After his death, Joe Buck, veteran sports broadcaster, called Remy's sports broadcasting career "legendary" and called him a "force in the booth", noting "If Red Sox Nation had an emperor, the ‘RemDawg,’ it would be him." Broadcaster Sean McDonough, who of his own accord has worked with at least 160 different broadcast partners, said of his time with Remy: "nothing felt as special as the nine years I spent with Jerry".
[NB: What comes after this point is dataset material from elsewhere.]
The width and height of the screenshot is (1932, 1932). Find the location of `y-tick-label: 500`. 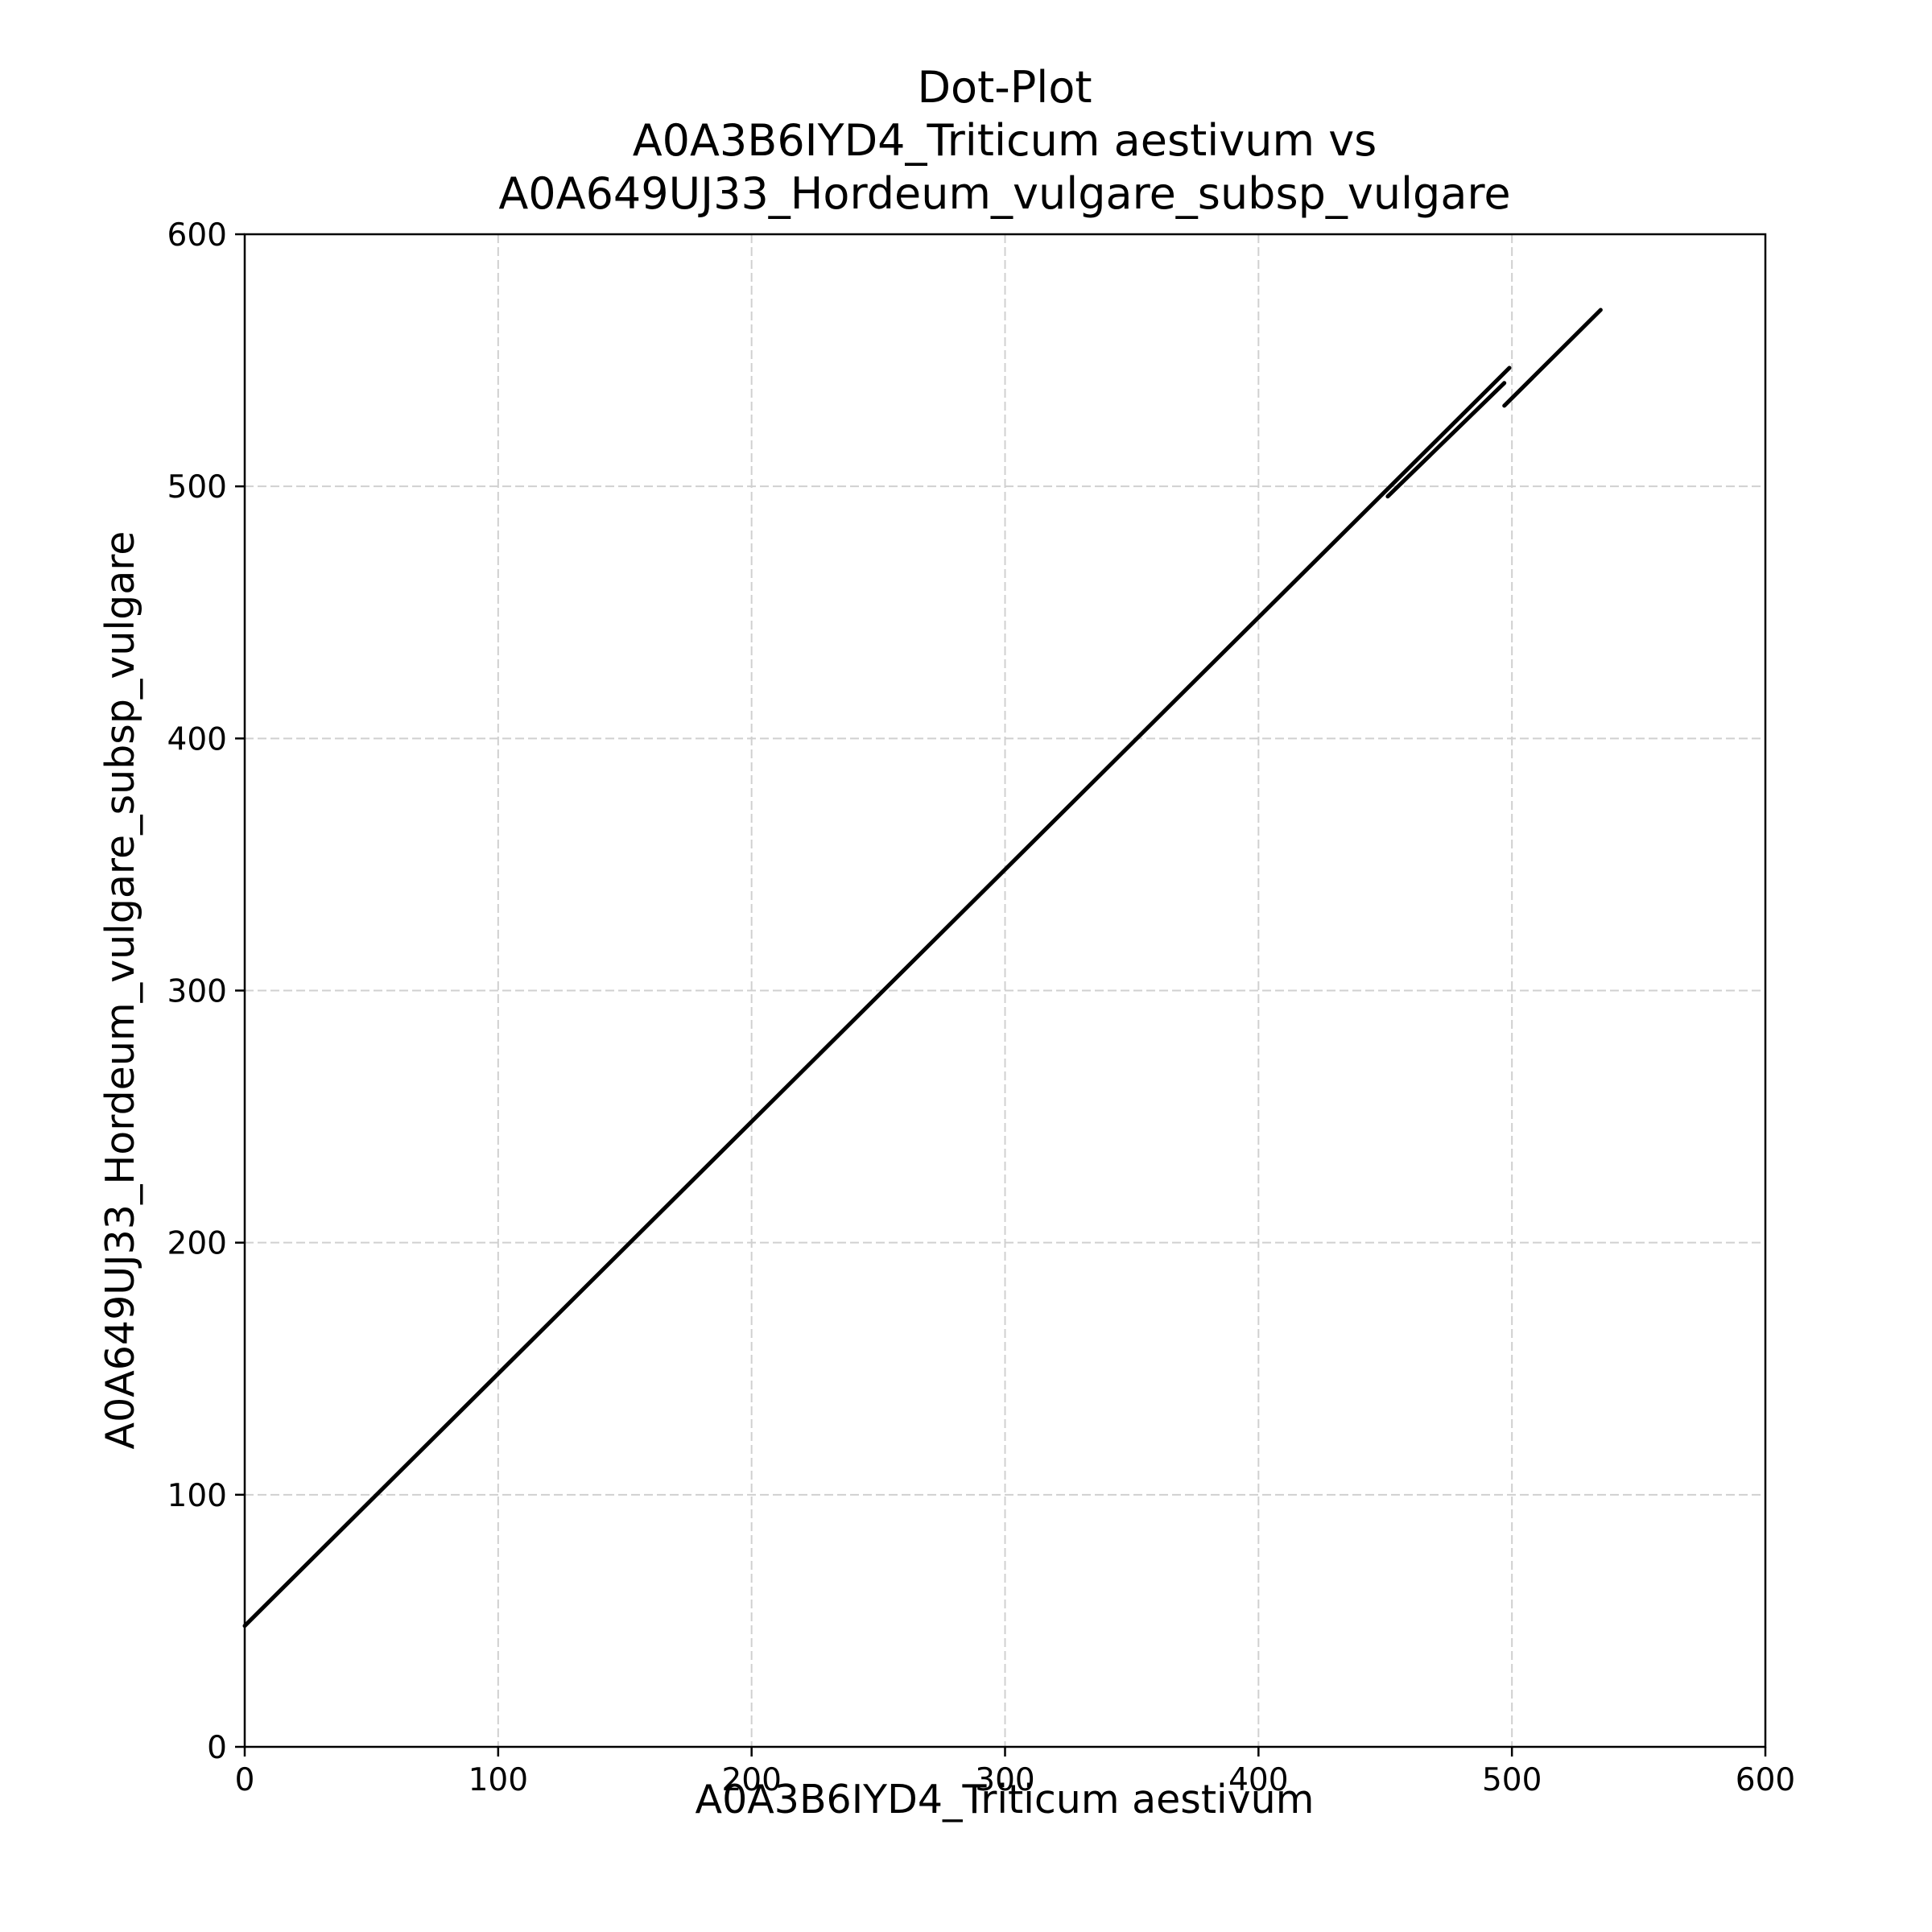

y-tick-label: 500 is located at coordinates (197, 488).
On April 15, 2022, the date of the home opener for the season, the team issued a Tweet showing that the NESN broadcasting booth at Fenway Park was now named the Jerry Remy Booth, in his memory. The booth has also been adorned with a memorial plaque honoring Remy. The team held a ceremony to honor Remy prior to their home game of April 20, including appearances from former teammates Dennis Eckersley, Carl Yastrzemski, Rick Burleson, Dwight Evans, Fred Lynn, Jim Rice, and Bob Stanley.

==Family==
Remy and his wife Phoebe had three children, Jared, Jordan, and Jenna.

Jordan was selected by the Red Sox in the 49th round of the 1999 MLB draft, but he did not play professionally.

Jared worked for the Red Sox as a security guard, but was fired in 2008 after another guard told the State Police that Jared had sold him steroids. On August 16, 2013, Jared was arrested in the fatal stabbing of his girlfriend, Jennifer Martel, a charge he pleaded guilty to on May 27, 2014. Jared Remy was sentenced to life in state prison without the possibility of parole.